Gezip dolaştıktan sonra akşam yemeğimizi de yiyerek saat: 21 civarında okulumuza çıktık. Okul binası kilitli idi.  Yatakhane açılmış olduğundan yerlerimizi kontrol ederek,   Türkiye-Kazakistan maçını seyredip yattık.
Programa göre 03 Eylül Cuımartesi günü , saat 12 de okul  bahçesinde toplanıp, tanışma faslı ve  yemek yenecek 

 Saat: 09 sıralarında, elinde kamerası ile öğretmen Nebahat Bayram çıkageldi.  Birkaç poz resimlerimizi çekerek, kamera eşliğinde tek, tek bizlerle röportaj yaptı.
Öğleye doğru arkadaşlar gelmeye başladı. Birbirini tanıyanlar sarmaş, dolaş olup,  yüzlerindeki mutluluk  açıkça görülüyordu. Birbirlerini tanımayan , değişik yıllarda mezun olanlar da birbirleriyle tokalaşıp tanışıyorlardı.
Bize olan ilgi, hürmetkar, saygılı ve samimi idi.. Birlikte resim çekiliyor, özellikle H.H. Tekışık ilgi alanı oluyordu. 

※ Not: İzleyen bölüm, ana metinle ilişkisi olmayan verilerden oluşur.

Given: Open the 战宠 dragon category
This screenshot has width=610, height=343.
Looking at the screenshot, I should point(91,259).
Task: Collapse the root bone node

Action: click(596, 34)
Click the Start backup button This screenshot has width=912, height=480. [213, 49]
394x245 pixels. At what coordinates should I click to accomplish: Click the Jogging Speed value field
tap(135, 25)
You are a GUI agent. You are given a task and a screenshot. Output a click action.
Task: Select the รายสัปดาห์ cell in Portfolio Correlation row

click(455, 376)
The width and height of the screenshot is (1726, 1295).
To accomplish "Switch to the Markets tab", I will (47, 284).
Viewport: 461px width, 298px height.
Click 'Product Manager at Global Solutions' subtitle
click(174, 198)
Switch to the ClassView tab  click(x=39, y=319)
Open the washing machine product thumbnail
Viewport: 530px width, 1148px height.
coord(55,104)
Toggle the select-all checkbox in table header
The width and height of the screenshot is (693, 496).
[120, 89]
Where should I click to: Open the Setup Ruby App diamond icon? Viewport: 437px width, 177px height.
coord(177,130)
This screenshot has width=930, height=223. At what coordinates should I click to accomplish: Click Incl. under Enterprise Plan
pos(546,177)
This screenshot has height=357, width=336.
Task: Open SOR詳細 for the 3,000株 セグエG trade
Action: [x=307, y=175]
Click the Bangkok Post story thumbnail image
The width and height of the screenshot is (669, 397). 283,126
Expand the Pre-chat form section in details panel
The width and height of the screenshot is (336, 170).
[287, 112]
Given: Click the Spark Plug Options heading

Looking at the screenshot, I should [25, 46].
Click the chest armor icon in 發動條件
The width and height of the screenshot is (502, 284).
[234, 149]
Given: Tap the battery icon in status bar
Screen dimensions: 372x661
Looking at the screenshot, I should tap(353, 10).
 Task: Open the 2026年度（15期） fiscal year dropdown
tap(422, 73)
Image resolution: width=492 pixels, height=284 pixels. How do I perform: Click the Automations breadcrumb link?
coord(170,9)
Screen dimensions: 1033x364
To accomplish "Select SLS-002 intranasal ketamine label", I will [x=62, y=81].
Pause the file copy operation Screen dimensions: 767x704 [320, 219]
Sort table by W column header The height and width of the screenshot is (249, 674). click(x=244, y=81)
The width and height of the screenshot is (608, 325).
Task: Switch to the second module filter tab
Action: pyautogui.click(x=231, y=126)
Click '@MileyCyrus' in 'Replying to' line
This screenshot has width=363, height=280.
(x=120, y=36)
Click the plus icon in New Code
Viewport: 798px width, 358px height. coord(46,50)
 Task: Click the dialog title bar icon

 Öğle yemeği okul yemekhanesinde  yendi. Ek olarak Gaziantep’ten gelen arkadaşların getirdikleri fıstık ve üzümler de  dağıtıldı. Bu arkadaşlar Gaziantep baklavası da getirdiler ama,ertesi güne bırakıldı. Yemekte 80 civarında  öğretmen arkadaşımız vardı.
Yemekten sonra  gruplar şeklinde sohbete, resim çekmeye devam edildi.  Akşama doğru , ertesi günü  akşam saat: 17 de yine okulda toplanmak  üzere  dağılma başladı.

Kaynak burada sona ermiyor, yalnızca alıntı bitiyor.